Görevler —
**A.** Metin parçasına göre, çocuğa elde ettiği kazanımların kıymetini ne öğretecektir?
**B.** Metin parçasına dayanarak ikinci gruptaki çocukların empati yeteneklerinin neden gelişmediğini açıklayın.
**C.** Aşağıdaki ifadelerin metin parçasıyla uyuşup uyuşmadığını belirtin ve her biri için evet ya da hayır yanıtını metinden birebir alıntıyla destekleyin: (i) İkinci gruptaki çocuklar daha aktif bir zihne sahip olsalar da gerçek hayattan kopuk yetişiyor. (ii) Çocuk, kazanımların kıymetini öğütle öğrenebilir. (iii) Çalışmaya alıştırılmayan bir çocuğun sorun çözme kabiliyeti yüksek olur.

Metin parçası —

^^^^^^^^

Bu gruba giren çocukların anne babalarına tavsiyemiz, çocuğumuz ya da gencimiz bir süre dinlenip eğlendikten sonra muhakkak yaşına göre bir işte çalışmalıdır. Evden uzaklaşarak anne babanın şefkat kanatları altından çıkarak bir işin ucundan tutmalıdır. Elde ettikleri kazanımların kıymetini sadece ve sadece alanda, dışarıda, caddede, sokakta, kaldırımda, esnafın yanında, tarlada, dağda taşta ovada çalışmak öğretecektir. Bu kazanımı evde ve okulda asla öğrenemez. Öğütle de öğrenemez, sadece gerçek hayattan yavaş yavaş toplar geleceğine dair birikimleri, tecrübeleri. Anne babalar gerçekten çocuklarını çok seviyor ve düşünüyorsa gerçek hayatla geç olmadan tanıştırmalı, içinde bir süre kalmasına izin vermeli, şartları oluşturmalıdır. Yoksa çocuklar olmayan bir dünyada yaşayacak ve belirli yaştan sonra bedel ödeme ihtimalleri fazlalaşacaktır.
İkinci gruba giren çocuğum hobi elde etsin, kursa gitsin diyen anne babaların çocukları da ne yazık ki elde ettikleri kazanımın farkında olmuyor. Bu gruba giren ailelerin çocukları birinci gruba göre artıları çok olmalarına rağmen hakkıyla gerçek hayatla buluşamadıkları için gelecek yıllarda sıkıntı yaşayabiliyorlar. Her şeyi hazır elde ettikleri için empati yetenekleri gelişmiyor. Anne babalarının, öğretmenlerinin bin bir emekle ortaya koyduğu çalışmaların farkında olmuyorlar. Bu gruba giren çocuklar, gençler de kendilerini ve kendilerine hizmet edenleri çok seviyorlar. Daha aktif bir zihne, el becerileri yönüyle daha iyi bir konuma sahip olmalarına rağmen herhangi bir işte uzun süre zaman geçirmedikleri için gerçek hayattan kopuk yetişiyorlar.
Bu gruba giren çocukların anne babalarına tavsiyemiz, çocuk ya da genç kurstan kalan sürede gerçek hayatla buluşturulmalı ve günün belirli bir zaman diliminde çaycı da fırın da bir esnafın yanında ya da tarla da bahçe de çalıştırılmalıdır. Çalışmayan, çalışmaya alıştırılmayan bir çocuk veya gencin sorun çözme kabiliyeti düşük oluyor. İleriki dönemde sosyal ilişkilerde iş ve evlilik hayatında büyük sorunlar yaşayabiliyor. Evde, okulda ve kursta geçen süre asla cadde, sokak, alanda, dışarıda çalışarak tecrübe ederek öğrendiğini veremiyor. Kitabi hayatla gerçek hayat buluşursa anlam kazanıyor.

^^^^^^^^

Toplanan veriler
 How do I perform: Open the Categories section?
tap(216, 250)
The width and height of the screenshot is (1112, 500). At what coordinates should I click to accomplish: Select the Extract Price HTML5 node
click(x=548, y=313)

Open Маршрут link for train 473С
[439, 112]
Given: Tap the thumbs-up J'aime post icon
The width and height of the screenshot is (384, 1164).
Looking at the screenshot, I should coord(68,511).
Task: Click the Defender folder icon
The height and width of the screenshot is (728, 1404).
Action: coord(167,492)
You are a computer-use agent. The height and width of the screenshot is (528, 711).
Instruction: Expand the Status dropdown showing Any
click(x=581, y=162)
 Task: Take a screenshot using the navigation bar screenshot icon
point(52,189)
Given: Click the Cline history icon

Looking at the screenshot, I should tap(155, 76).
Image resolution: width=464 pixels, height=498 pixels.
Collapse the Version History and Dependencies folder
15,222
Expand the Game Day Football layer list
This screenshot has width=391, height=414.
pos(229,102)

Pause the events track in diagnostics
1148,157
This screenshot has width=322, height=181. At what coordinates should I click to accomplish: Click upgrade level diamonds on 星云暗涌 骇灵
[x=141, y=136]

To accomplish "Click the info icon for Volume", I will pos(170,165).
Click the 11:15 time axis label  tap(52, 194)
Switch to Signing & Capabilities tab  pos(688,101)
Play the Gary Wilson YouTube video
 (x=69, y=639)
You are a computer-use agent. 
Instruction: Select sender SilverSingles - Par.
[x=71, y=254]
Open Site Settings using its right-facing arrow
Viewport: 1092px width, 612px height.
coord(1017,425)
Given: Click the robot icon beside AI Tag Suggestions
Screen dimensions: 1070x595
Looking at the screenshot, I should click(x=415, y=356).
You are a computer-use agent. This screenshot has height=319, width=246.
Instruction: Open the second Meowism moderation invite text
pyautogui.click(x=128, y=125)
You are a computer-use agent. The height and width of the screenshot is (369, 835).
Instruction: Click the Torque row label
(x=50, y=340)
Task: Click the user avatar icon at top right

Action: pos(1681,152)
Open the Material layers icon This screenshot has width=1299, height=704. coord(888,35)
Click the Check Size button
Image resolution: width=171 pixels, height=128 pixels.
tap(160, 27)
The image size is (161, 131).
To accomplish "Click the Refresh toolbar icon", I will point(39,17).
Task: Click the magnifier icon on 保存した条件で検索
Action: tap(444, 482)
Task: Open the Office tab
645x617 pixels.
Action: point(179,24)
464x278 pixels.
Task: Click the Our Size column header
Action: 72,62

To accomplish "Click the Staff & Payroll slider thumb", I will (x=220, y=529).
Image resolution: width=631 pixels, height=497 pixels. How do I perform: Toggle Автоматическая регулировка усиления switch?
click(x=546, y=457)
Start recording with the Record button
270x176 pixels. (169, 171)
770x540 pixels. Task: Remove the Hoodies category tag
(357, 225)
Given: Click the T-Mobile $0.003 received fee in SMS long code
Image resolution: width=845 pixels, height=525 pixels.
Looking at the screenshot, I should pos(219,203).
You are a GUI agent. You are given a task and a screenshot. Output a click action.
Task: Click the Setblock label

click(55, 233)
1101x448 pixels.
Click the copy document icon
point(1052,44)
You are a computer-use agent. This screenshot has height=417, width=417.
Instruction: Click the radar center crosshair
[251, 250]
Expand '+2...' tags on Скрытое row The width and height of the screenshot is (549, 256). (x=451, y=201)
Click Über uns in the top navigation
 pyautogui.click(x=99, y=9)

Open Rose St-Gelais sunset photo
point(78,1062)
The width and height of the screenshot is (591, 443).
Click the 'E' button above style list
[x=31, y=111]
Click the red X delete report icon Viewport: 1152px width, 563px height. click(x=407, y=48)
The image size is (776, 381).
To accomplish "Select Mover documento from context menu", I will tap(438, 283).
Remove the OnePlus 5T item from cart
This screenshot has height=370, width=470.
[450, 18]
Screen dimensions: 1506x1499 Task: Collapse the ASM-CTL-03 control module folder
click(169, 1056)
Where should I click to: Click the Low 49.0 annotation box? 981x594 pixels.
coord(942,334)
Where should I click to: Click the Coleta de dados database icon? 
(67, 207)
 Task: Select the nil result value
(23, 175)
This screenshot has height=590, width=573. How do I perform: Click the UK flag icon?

^^^^^^^^

Örnek çözümler —
**A.** Sadece alanda, dışarıda, caddede, sokakta, kaldırımda, esnafın yanında, tarlada, dağda taşta ovada çalışmak.

**B.** Bu çocuklar her şeyi hazır elde ediyor. Metin, empati yeteneklerinin bu yüzden gelişmediğini söylüyor.

**C.**
(i) Evet: "Daha aktif bir zihne, el becerileri yönüyle daha iyi bir konuma sahip olmalarına rağmen herhangi bir işte uzun süre zaman geçirmedikleri için gerçek hayattan kopuk yetişiyorlar."
(ii) Hayır: "Öğütle de öğrenemez"
(iii) Hayır: "Çalışmayan, çalışmaya alıştırılmayan bir çocuk veya gencin sorun çözme kabiliyeti düşük oluyor."